Jody, that is a brilliant observation. What if God had just sat back and watched the show? Exactly so. The digital world gives us opportunities, but it also makes it possible for us to see everything as if it were one step removed from reality, like television. We have to distance ourselves from movies and TV: they are in our face but we learn to tell ourselves that what is happening is not really real. We separate ourselves from it. Compare this with internet news feeds and youtube video reporting at the grassroots level, which can actually be quite real. We have the potential now to see our world up close even from far away, and while it is disquieting to have this information, it also empowers us, if we allow compassion to sway us and move us into loving actions. Of course, no one can respond to everything. I believe the Holy Spirit is active in guiding us into appropriate engagement, if we can learn to attend to the Spirit’s guidance.
Chris,
What a thoughtful and beautiful post. It fits right into the ancient and ongoing conversation about relativism that generations before us have discussed–and will continue to discuss long after we are gone. To me, the issue of natural versus socially-endowed rights comes in the shadow of what I believe are God-given rights. We are all children of God, and our relationship with God gives us certain rights. And since everyone in the world is a child of God, regardless of whether they accept it or not, it follows that there are human rights that can and should be protected the world over, regardless of social convention. Now, perhaps that is my bias. But for me, it provides a starting point for talking about how we care for each other and how we stand up for those whose rights are denied.

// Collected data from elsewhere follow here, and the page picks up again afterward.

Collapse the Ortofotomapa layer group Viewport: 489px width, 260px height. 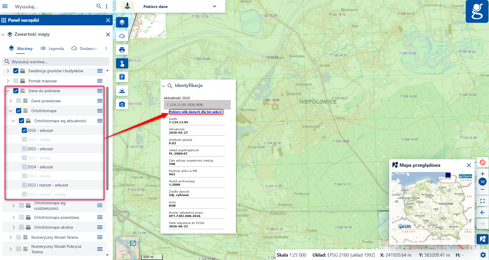click(x=11, y=111)
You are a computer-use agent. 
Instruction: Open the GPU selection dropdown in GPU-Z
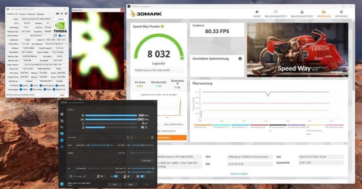[x=24, y=95]
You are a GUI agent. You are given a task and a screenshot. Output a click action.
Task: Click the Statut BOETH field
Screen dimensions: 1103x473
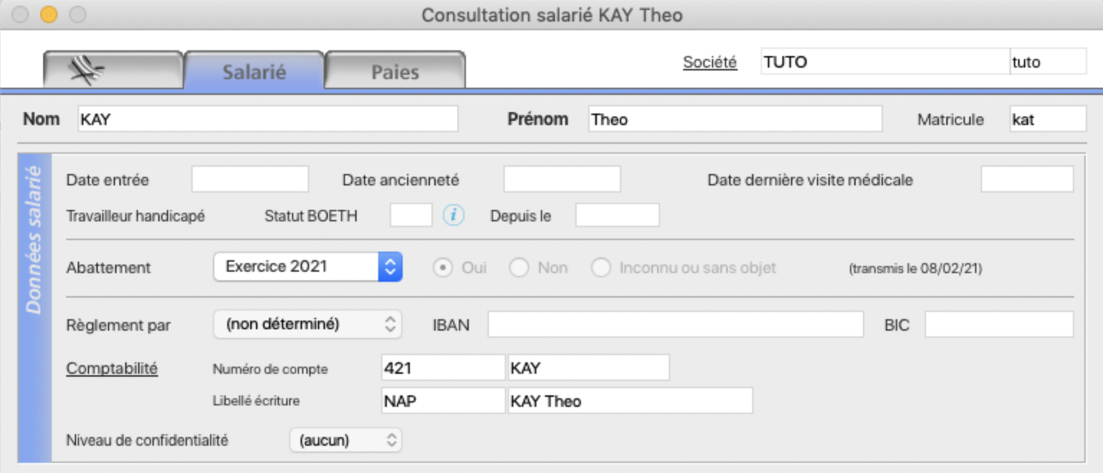[x=411, y=215]
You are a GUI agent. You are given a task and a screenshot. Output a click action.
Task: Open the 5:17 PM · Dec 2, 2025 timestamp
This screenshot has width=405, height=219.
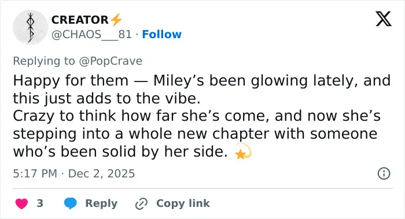(74, 173)
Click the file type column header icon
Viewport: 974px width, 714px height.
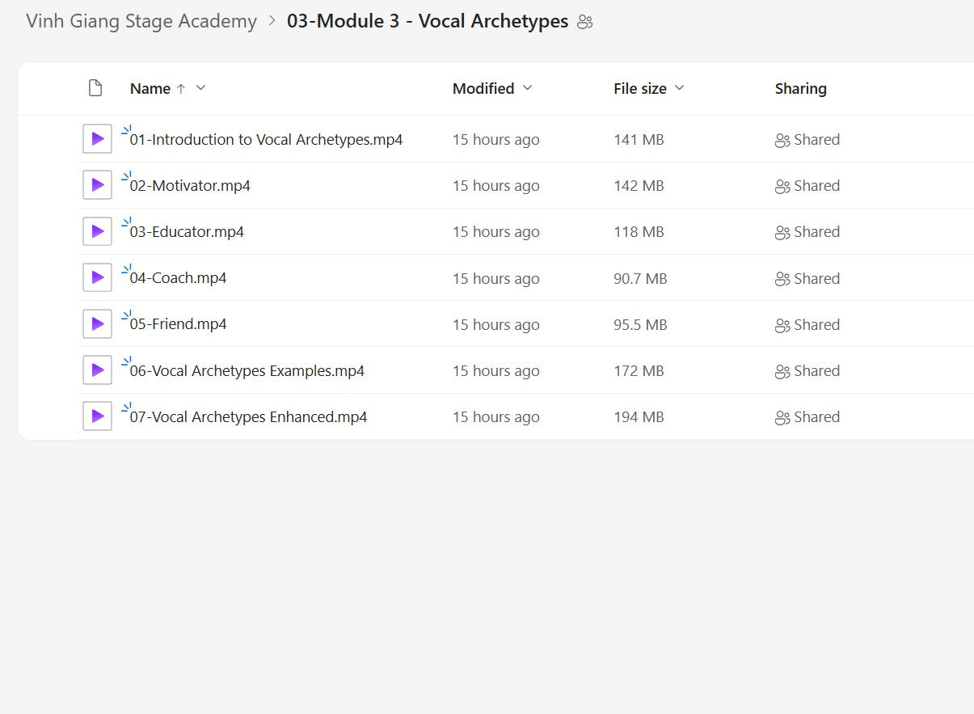click(x=95, y=88)
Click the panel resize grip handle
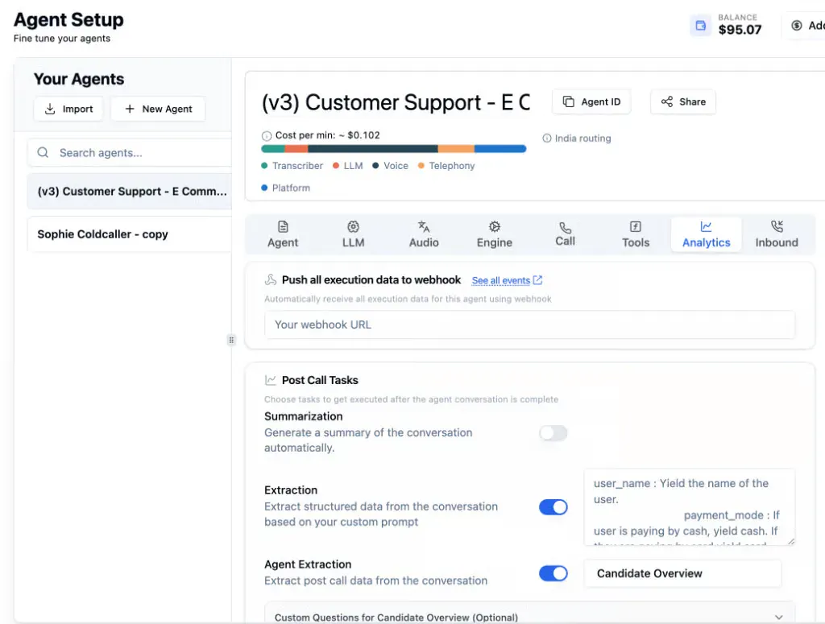This screenshot has height=624, width=825. (231, 340)
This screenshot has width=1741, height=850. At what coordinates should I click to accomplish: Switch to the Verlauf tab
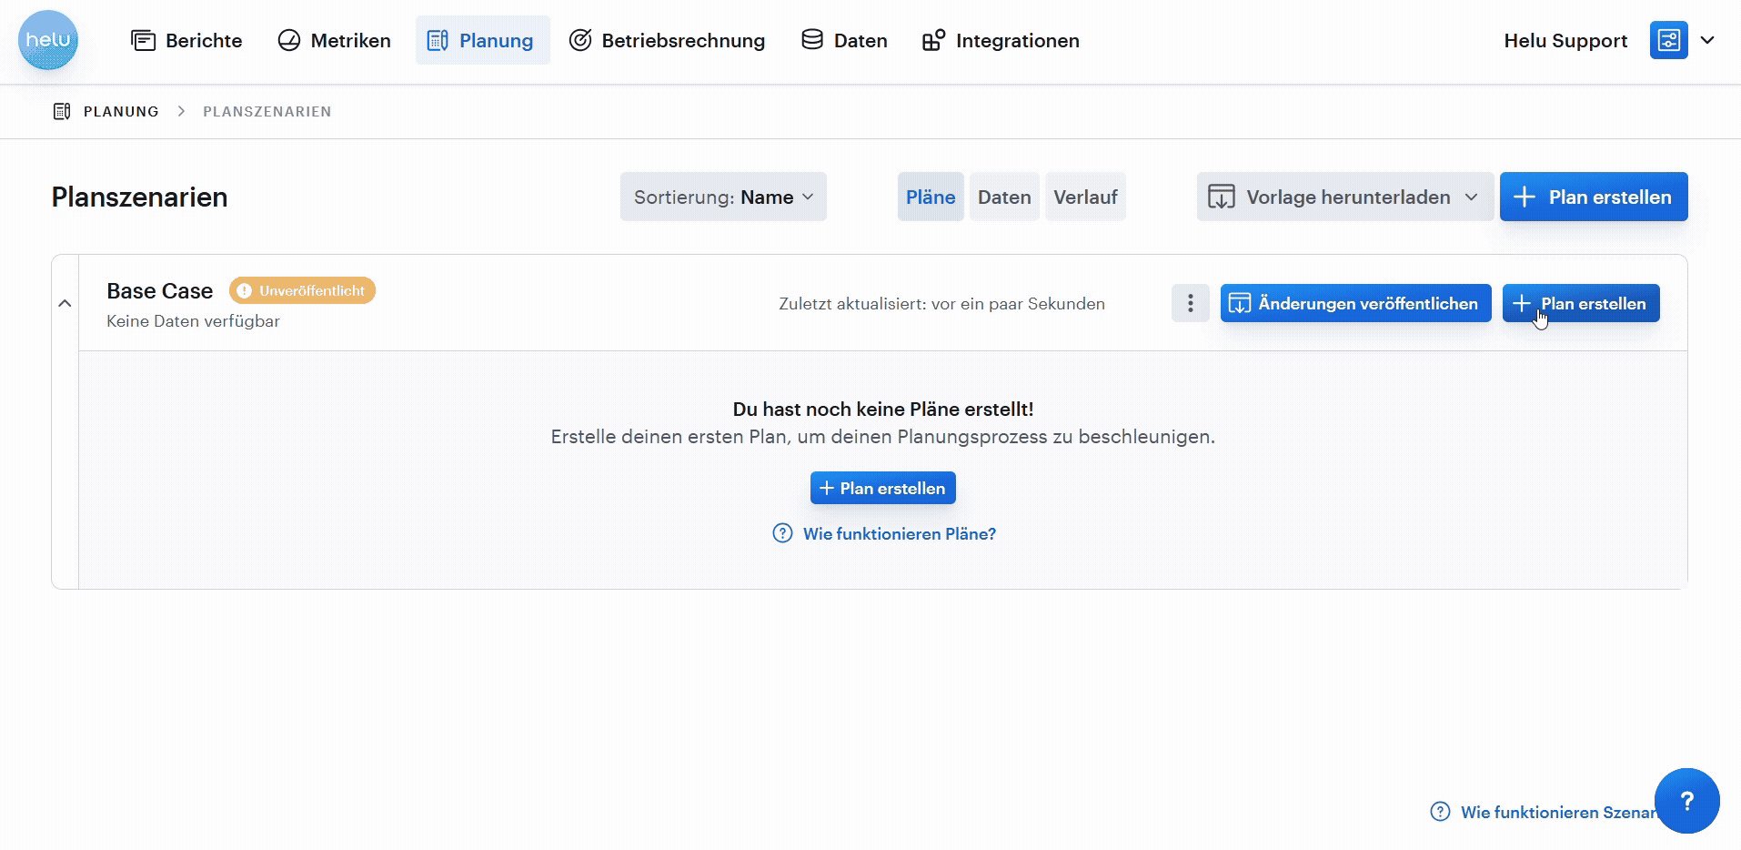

Spot on in my book, Susan, and thanks for chiming in. Since we have Leviticus which in one place advise us to love our neighbors as ourselves, as well as the wise Jewish philosopher Hillel (who said, if I remember correctly, “That which you do not want done to you, do not do to others”) and the Christian Jesus (“Do unto others as you would have them do unto you”), I have no problem whatsoever in trusting that human rights are derived from a Divine mandate. If we accept that we are made in the image of God, one thing we can gain from the idea is the collateral point that the image of God is to be cherished and revered and cared for. This is my starting point.